In a letter to clergy, the Roman Catholic archbishop in Bosnia, Cardinal Vinko Puljic, said it was the “moral duty” of all Catholics to declare themselves as such in the census.
Sociology professor Slavo Kukic said the census was in danger of being hijacked.
“Instead of recording the biological potential of Bosnia, the census will in effect become a factor of ethnic homogenization and reactivate tensions that we should have expected to weaken,” he said.
Brkan and the “Others” represent a threat to the “status quo,” which feeds a bloated public sector and the culture of political patronage that flows from it.
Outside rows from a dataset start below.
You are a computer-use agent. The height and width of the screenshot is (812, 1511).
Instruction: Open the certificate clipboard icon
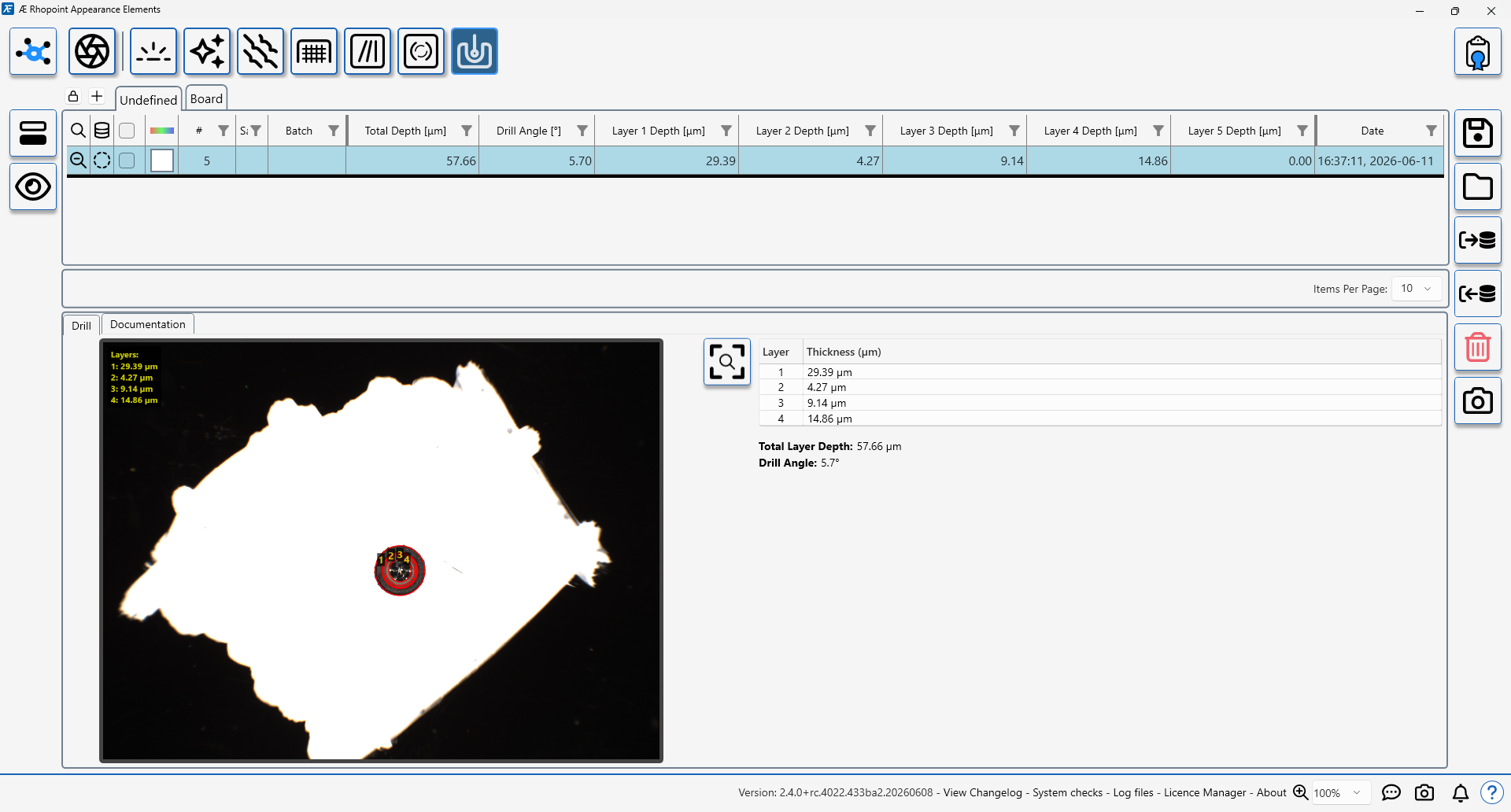coord(1478,51)
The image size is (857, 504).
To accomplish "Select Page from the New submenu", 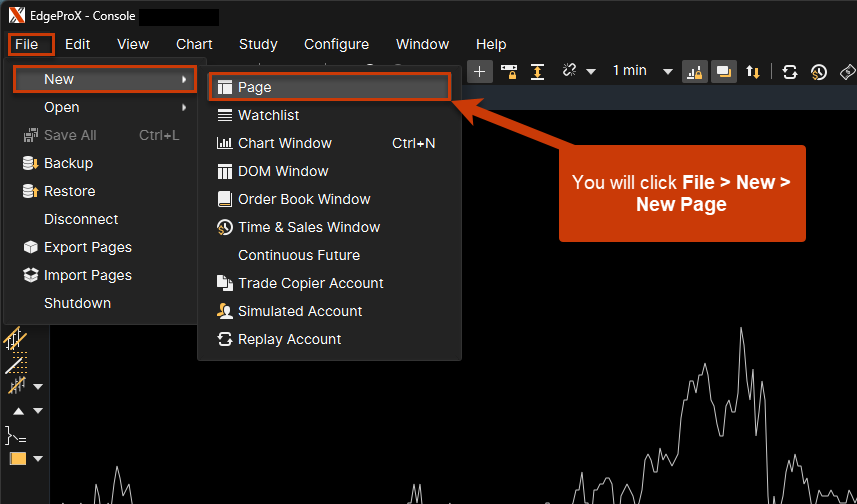I will [x=255, y=87].
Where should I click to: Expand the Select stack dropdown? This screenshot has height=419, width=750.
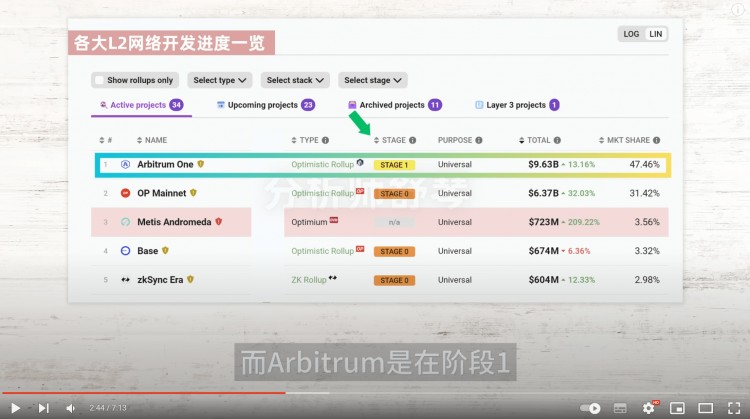pyautogui.click(x=295, y=80)
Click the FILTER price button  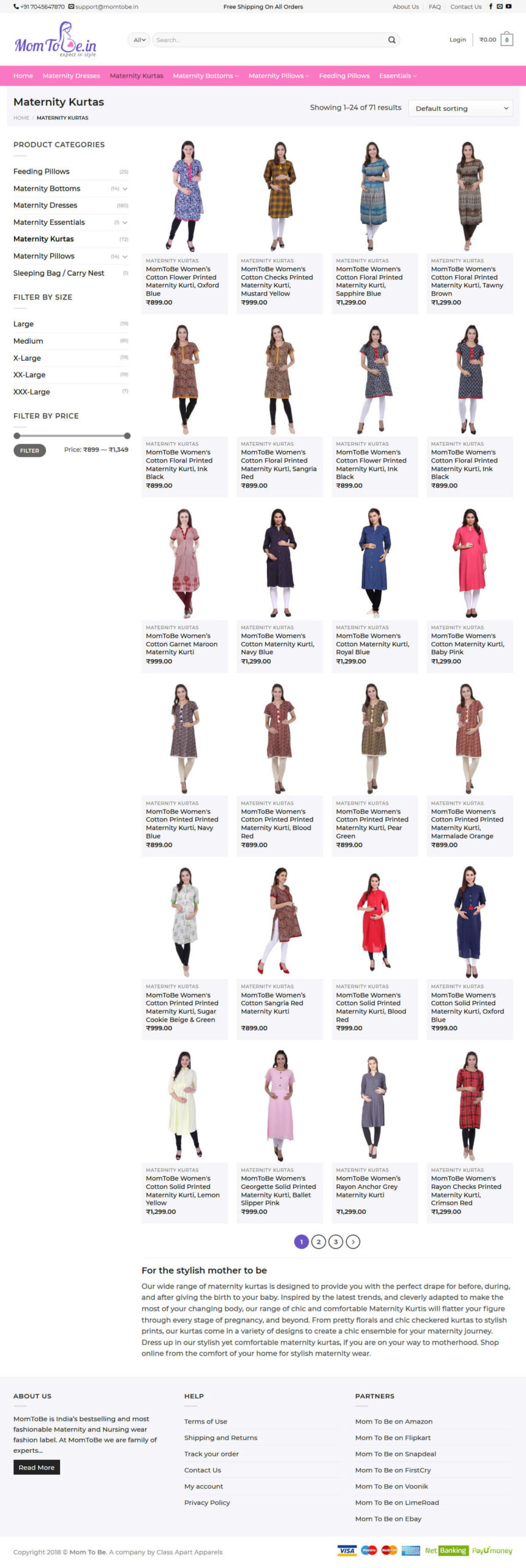(29, 451)
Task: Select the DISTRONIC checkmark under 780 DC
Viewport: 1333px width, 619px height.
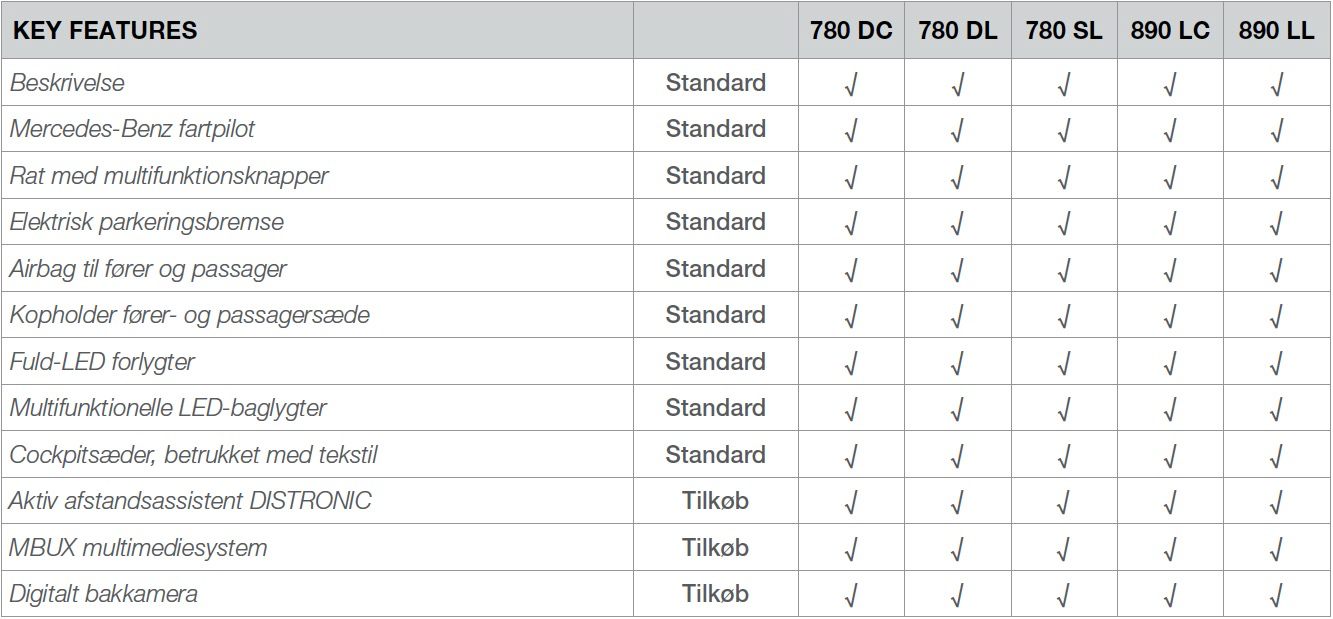Action: pyautogui.click(x=851, y=503)
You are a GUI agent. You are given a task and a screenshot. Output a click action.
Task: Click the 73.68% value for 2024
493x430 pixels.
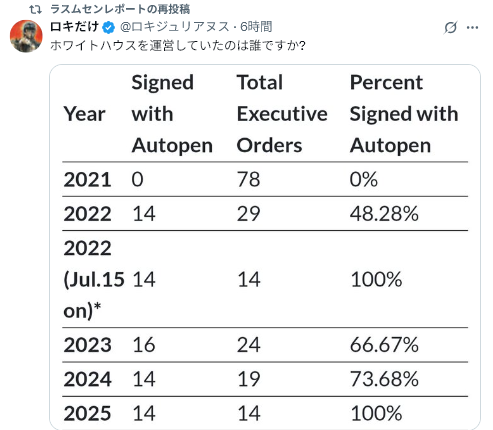(x=384, y=379)
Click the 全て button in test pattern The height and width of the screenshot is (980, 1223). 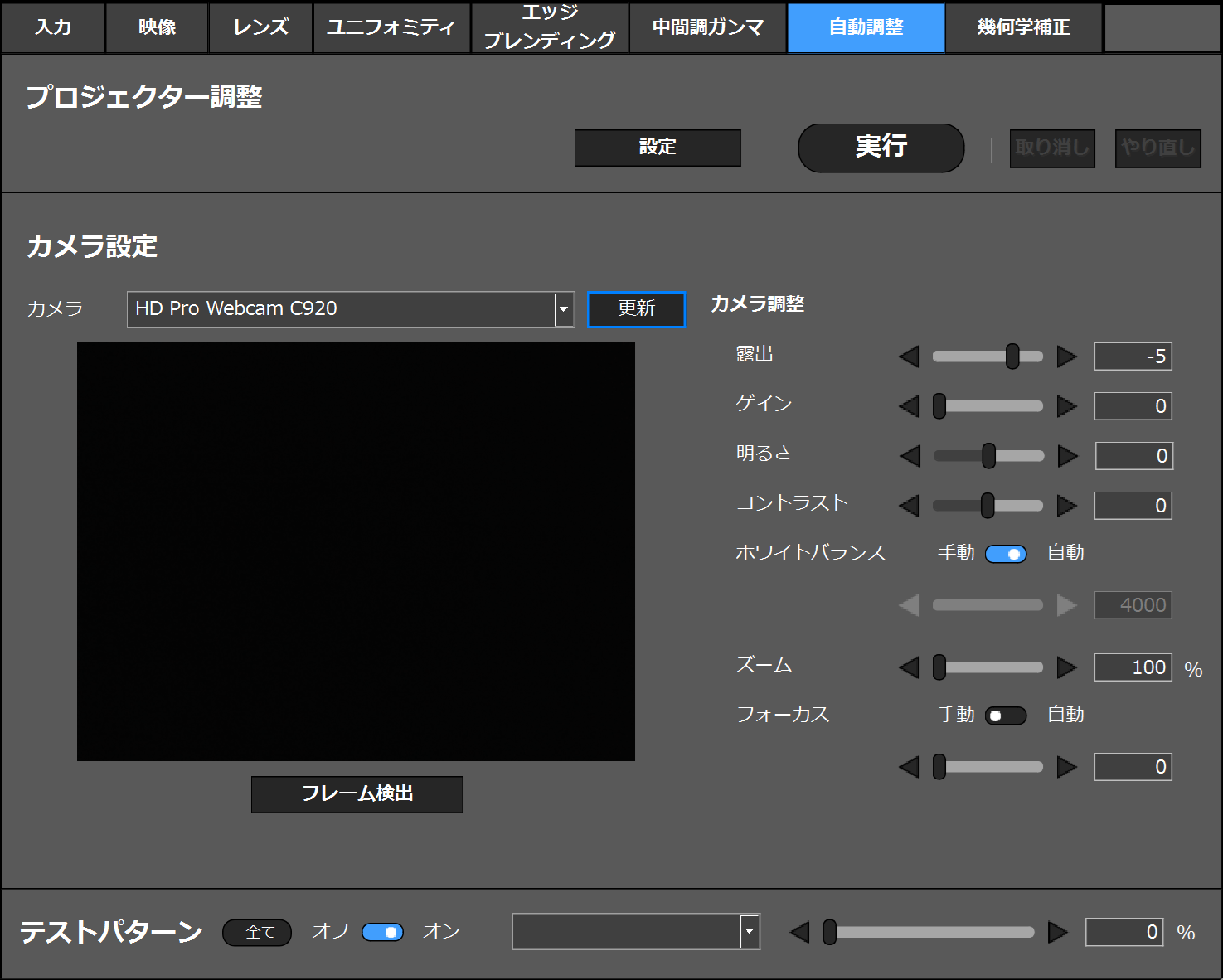257,932
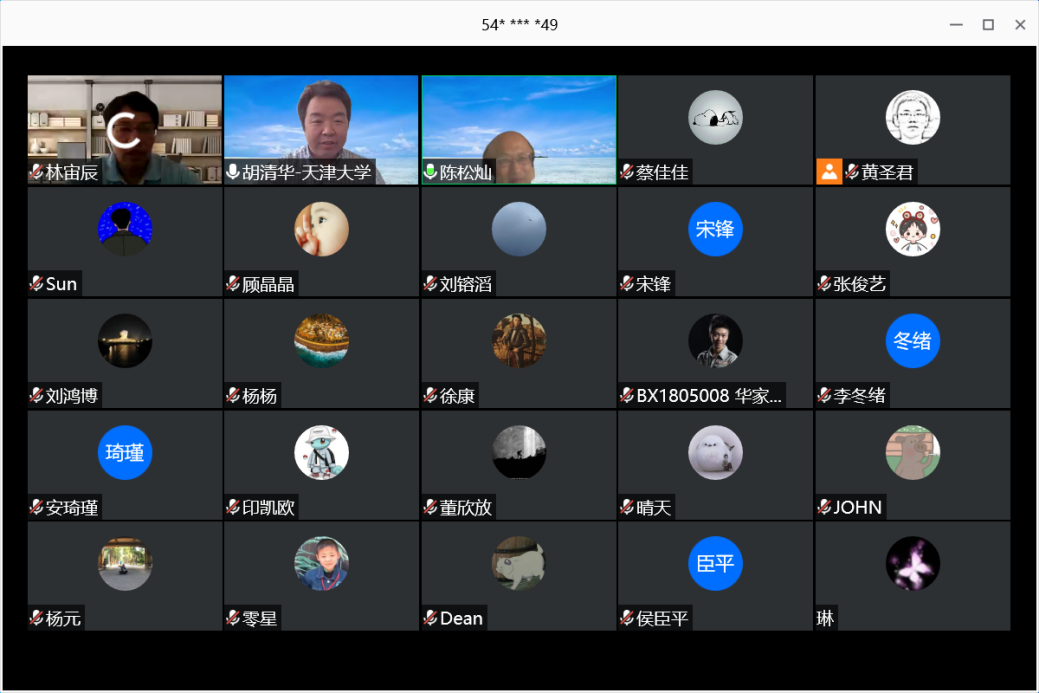This screenshot has height=693, width=1039.
Task: Select the participant tile named 琳
Action: (x=912, y=576)
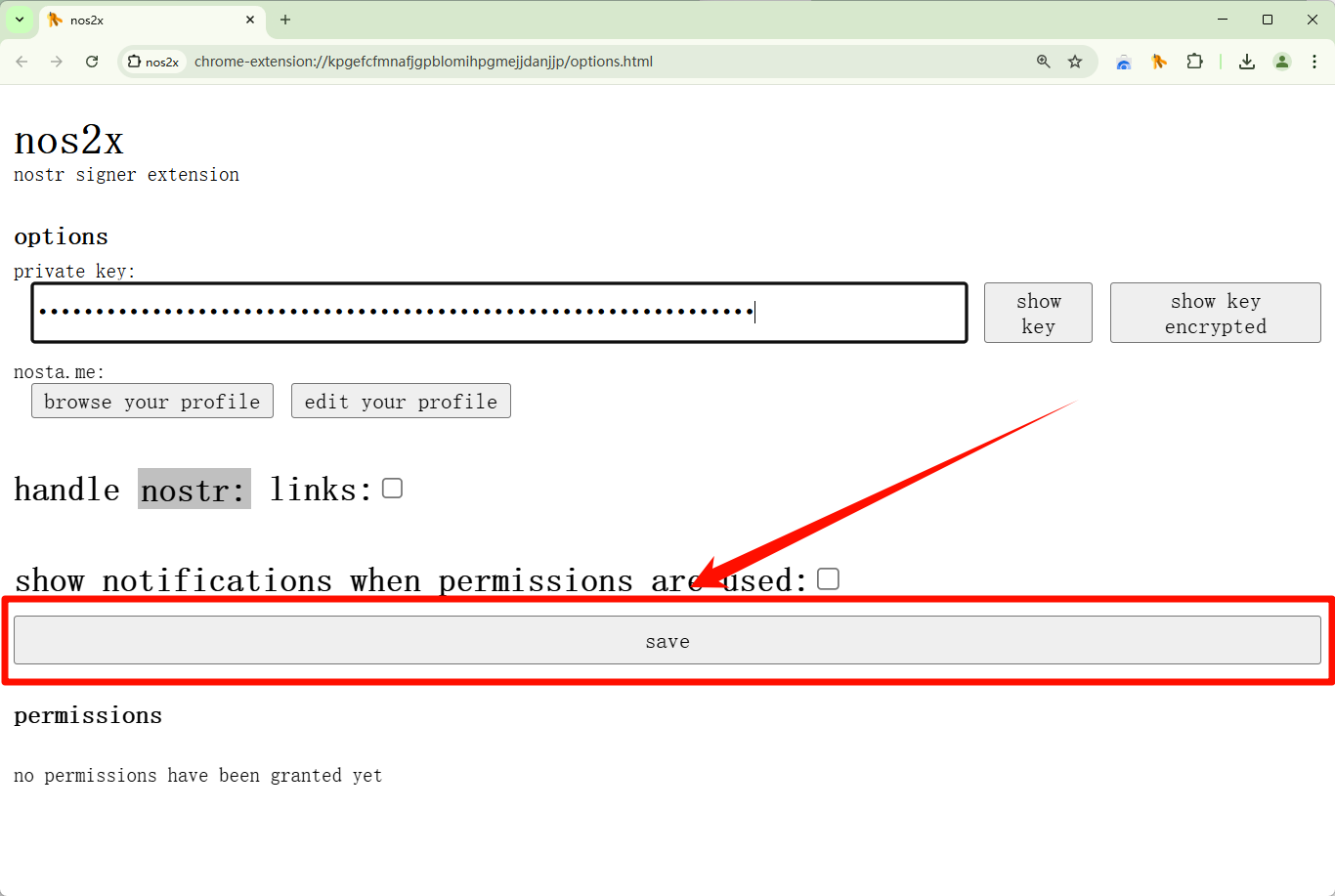Toggle show notifications when permissions are used
The width and height of the screenshot is (1335, 896).
point(828,579)
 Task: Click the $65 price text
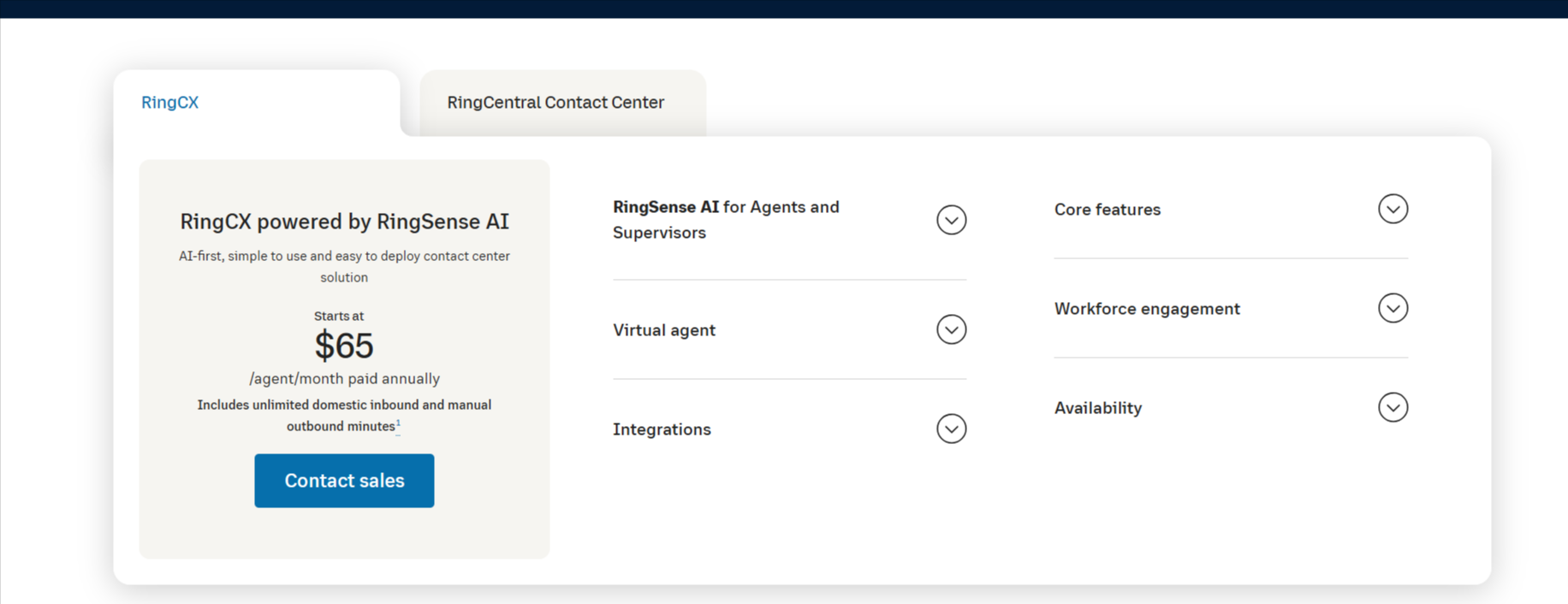coord(344,346)
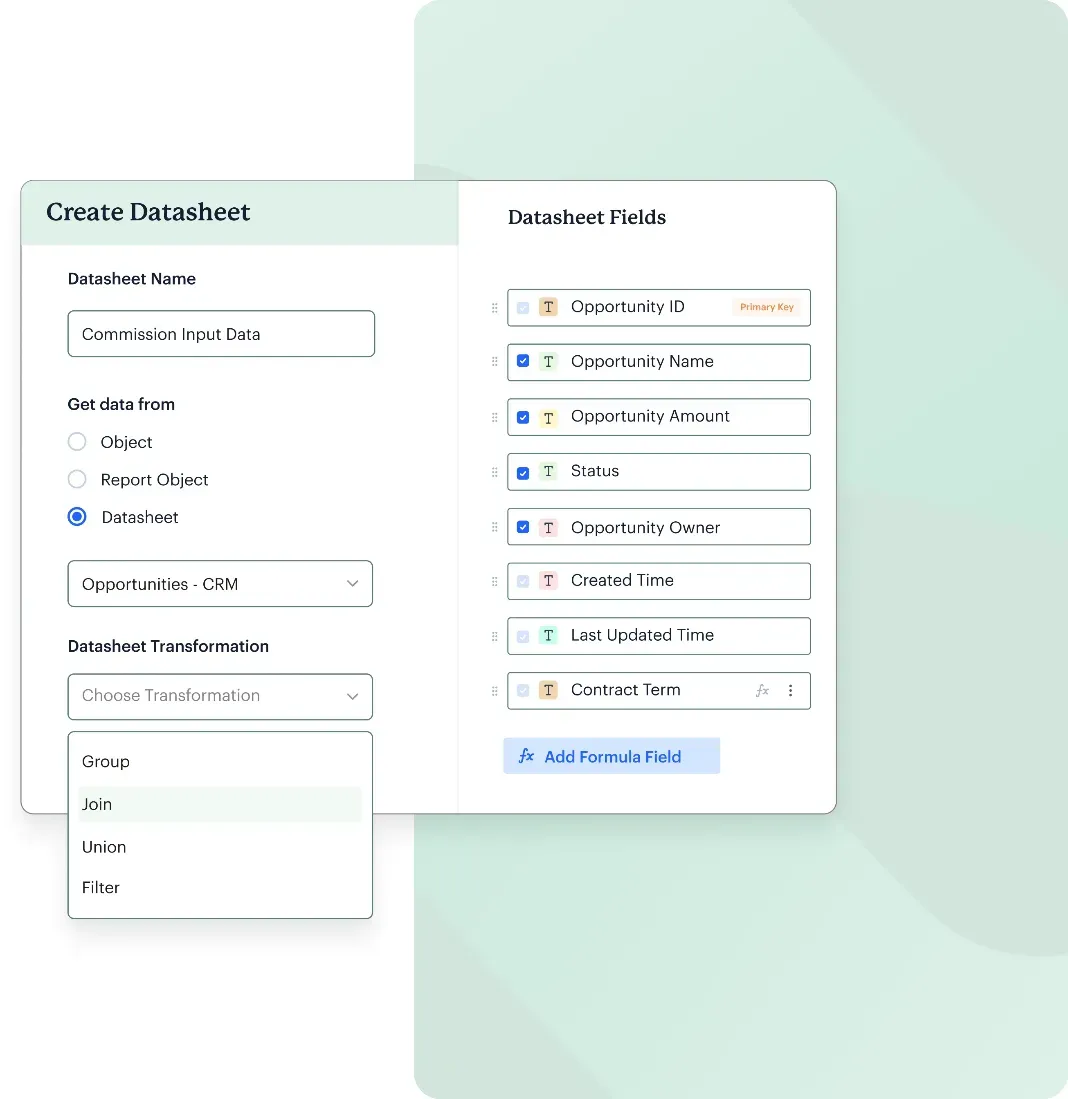Open the formula editor icon on Contract Term
Image resolution: width=1068 pixels, height=1099 pixels.
[x=762, y=690]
He says 20 percent of Bosnians consider themselves “Others,” a figure impossible to verify until the results of the census are announced in the middle of January.
However, the campaign has already angered nationalists.
“The reaction reveals their fear that the model they’ve been advocating for the past 25 years could fall apart,” said Osvit Seferovic, leader of the “Citizens Front — the Others” in the ethnically divided town of Mostar.
“The more ‘Others,’ the more normal Bosnia and Herzegovina will be,” he said. “In the census, it’s important to be anything but a Bosniak, Croat or Serb. It’s important to be normal.”